For home, the printer is connected to the computer through a wireless network. At work, its a network over ethernet, but I print during the end of the day where there should be minimal traffic.
Just for giggles, I tried printing to a .ps file, then Distilled it into a PDF. This turned out only to be a single tile (page) of the map, but I noticed it was ~120 MB. This would imply that turning the entire map (24 tiles) into raw postscript balloons the thing to a whopping ~3 GB which would indeed take sometime to send over the nextwork.
However, I am still have some suspicion this is related to tiling. I am completely unable to create a tiled PDF from the map, even following instructions from various how-to's on the internet.
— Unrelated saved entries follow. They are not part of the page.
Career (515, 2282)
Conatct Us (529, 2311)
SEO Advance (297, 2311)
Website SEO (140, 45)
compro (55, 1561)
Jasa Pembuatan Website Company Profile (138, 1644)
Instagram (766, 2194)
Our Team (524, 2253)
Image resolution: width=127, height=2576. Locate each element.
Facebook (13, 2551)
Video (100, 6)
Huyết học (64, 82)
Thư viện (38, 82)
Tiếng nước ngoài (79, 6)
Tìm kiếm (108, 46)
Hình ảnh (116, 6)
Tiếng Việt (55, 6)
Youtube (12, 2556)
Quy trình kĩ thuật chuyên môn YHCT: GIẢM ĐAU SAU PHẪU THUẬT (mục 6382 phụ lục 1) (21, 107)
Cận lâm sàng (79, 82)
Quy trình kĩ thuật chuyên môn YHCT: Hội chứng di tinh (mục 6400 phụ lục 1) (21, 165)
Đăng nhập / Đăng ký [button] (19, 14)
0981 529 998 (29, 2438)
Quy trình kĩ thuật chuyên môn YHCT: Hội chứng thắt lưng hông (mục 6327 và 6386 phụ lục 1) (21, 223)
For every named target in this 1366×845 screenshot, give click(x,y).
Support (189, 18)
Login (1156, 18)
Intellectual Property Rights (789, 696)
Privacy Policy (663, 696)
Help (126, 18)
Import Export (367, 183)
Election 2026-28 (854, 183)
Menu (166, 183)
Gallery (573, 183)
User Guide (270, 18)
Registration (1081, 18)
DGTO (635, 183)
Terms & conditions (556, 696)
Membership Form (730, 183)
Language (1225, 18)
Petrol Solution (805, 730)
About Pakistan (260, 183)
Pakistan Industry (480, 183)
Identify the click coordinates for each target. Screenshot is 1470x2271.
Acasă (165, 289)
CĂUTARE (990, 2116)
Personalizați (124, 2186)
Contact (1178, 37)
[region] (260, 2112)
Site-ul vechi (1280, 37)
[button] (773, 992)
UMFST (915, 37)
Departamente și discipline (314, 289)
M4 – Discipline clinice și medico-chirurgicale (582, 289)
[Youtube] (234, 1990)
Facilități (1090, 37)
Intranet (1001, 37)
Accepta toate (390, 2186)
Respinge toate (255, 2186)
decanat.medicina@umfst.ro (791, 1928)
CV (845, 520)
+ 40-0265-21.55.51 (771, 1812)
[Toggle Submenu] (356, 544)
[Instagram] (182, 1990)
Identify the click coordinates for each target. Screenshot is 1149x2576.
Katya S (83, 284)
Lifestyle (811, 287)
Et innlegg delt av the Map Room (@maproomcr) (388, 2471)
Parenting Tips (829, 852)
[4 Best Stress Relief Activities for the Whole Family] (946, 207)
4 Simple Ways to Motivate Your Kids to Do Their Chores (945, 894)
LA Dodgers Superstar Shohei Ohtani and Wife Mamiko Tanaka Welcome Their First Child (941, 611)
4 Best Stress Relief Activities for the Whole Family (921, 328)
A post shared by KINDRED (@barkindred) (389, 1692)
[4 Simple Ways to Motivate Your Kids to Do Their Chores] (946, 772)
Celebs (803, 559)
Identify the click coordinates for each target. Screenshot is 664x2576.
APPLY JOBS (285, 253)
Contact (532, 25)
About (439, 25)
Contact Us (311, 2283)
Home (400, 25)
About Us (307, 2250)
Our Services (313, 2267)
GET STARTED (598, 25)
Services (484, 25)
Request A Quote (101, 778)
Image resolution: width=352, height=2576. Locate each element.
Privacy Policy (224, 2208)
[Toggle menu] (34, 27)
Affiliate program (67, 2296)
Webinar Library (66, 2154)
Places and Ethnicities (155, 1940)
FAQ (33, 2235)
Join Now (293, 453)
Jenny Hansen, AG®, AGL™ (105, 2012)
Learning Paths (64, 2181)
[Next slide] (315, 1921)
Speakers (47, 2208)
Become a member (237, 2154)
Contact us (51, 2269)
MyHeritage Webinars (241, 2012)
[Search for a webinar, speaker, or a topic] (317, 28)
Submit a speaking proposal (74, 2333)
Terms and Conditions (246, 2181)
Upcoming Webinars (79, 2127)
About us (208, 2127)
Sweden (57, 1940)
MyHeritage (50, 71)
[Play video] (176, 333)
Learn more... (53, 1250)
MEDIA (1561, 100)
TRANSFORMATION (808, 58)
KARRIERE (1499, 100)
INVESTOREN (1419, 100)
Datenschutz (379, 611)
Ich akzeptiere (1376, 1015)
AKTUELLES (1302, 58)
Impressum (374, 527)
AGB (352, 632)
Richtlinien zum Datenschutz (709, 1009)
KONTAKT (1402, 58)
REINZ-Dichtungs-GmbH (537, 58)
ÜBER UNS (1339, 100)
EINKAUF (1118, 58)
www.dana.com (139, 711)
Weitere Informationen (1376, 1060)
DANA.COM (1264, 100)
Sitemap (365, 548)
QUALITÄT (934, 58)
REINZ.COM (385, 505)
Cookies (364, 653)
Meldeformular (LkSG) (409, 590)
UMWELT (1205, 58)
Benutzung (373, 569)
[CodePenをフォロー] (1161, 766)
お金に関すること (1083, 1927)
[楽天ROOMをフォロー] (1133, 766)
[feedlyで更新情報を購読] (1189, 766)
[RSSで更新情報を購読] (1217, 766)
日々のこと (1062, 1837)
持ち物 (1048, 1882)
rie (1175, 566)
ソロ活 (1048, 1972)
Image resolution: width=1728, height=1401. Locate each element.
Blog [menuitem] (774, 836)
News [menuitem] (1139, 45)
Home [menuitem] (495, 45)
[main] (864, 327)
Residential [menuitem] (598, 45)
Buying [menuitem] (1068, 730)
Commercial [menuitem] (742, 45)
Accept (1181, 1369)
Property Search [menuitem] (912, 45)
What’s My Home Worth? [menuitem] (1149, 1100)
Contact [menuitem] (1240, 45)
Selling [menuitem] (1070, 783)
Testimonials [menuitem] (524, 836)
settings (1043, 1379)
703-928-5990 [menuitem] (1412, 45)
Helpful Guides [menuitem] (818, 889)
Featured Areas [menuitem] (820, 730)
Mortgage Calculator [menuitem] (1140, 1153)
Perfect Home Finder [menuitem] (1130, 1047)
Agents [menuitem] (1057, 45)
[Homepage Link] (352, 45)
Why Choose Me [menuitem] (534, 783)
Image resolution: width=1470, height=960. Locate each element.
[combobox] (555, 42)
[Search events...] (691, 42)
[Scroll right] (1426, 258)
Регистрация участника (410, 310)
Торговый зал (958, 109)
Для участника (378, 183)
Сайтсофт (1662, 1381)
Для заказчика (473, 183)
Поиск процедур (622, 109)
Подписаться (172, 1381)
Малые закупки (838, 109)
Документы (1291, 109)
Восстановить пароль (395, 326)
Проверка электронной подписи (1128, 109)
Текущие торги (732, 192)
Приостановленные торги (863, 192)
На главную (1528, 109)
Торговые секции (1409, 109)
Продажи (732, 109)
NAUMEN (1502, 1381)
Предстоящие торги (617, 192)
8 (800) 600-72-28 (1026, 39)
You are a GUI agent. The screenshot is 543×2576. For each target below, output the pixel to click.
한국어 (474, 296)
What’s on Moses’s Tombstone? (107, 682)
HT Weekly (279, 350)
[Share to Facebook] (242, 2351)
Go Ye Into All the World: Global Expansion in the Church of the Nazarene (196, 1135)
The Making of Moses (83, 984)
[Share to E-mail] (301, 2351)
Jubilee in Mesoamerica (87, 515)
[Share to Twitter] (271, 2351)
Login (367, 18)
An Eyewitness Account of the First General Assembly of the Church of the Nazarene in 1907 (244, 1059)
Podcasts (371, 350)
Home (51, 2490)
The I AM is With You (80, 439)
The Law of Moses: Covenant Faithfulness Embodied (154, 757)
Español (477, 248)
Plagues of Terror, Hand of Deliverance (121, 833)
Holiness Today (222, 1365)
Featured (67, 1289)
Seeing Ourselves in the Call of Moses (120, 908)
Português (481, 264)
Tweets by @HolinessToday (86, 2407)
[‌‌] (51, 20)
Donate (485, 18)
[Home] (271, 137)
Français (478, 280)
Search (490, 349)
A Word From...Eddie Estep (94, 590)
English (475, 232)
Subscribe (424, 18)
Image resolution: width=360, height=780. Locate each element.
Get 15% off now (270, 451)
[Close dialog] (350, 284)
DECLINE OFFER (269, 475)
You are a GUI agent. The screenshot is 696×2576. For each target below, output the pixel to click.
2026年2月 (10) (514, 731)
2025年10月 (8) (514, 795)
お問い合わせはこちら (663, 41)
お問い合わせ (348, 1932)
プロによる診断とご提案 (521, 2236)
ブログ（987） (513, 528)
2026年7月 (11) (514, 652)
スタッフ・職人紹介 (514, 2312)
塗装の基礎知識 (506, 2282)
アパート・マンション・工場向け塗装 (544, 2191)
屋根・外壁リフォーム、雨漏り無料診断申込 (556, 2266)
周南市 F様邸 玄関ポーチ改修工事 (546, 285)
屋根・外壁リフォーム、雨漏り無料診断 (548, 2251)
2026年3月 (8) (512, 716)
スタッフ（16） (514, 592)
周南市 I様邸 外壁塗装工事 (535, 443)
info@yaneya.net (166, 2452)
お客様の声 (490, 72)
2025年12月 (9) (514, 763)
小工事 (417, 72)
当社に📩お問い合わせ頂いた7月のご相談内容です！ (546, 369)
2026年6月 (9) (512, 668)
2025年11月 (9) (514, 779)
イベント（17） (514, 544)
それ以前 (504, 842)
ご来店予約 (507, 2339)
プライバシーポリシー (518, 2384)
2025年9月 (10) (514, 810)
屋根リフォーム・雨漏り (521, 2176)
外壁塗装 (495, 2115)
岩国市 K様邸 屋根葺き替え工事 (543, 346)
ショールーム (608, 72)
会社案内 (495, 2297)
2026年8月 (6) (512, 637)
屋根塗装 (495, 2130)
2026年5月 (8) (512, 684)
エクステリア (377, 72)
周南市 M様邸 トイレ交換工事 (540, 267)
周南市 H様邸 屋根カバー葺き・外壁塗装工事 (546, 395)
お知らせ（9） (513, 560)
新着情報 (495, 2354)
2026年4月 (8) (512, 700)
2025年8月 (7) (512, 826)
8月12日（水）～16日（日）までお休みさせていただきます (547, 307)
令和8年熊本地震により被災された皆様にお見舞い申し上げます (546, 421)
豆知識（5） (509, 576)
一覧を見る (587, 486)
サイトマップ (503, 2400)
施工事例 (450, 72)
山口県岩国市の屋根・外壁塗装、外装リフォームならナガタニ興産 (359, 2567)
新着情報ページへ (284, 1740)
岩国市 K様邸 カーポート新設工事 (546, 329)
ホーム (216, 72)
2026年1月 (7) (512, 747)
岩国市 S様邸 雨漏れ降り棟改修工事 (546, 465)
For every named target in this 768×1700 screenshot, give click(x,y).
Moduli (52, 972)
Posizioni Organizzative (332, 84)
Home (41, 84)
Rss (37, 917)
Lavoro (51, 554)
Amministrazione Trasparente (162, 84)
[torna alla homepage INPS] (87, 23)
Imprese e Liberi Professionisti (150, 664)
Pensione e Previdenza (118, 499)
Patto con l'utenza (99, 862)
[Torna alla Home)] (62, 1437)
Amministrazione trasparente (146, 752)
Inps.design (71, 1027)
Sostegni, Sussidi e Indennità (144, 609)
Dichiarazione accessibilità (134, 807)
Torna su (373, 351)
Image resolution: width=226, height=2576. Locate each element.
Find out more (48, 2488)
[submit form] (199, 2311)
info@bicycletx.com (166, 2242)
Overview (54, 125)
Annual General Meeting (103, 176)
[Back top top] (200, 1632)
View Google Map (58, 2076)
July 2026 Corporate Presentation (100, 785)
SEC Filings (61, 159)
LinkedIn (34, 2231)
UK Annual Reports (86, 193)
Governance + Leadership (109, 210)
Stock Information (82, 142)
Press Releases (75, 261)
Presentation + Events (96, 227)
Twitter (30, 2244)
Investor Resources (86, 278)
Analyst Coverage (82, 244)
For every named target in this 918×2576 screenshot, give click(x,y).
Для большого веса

In each case, during the save to PDF dialog box, the "Create Multi-Page PDF from Page Tiles" option is greyed out and not selectable. I can see the page tiles in the print dialog box, or if I select "View Page Tiling" in Illustrator.
30 minutes later: I think I found a bug in CS3. When I generated my map originally, I didnt specify a large artboard. Even if I expand the artboard under Document Setup, I cannot get the "Create Multi-Page PDF from Page Tiles" option to be active.
I opened a new blank page, but this time I made the document size able to fit my map (~49x47"). I copied and pasted the map from the old file into the new one. This time, whe I selected Save As PDF, the option to "Create Multi-Page PDF from Page Tiles" was available. Unfortunately, attempting to do so crashed Illustrator during the save. In fact, trying to save the new pasted art (as an .AI file) causes Illustrator to crash. [deadpan voice] How surprising.
Is this progress ?
I think it depends of the type of printer that you have. Here is an Adobe Help link that could help you:
I hope this help!
Chip, thanks for the link.
I think I whipped the problem, in a very roundabout way.
Save the .AI file. Open the .AI file in Photoshop and Save As a JPEG. Open a blank file in InDesign and Place the JPEG. Print the file to a PDF, after setting the tiling options. This finally saved as a tiled PDF which I could print, page by page.
Not exactly an optimal route, but it worked.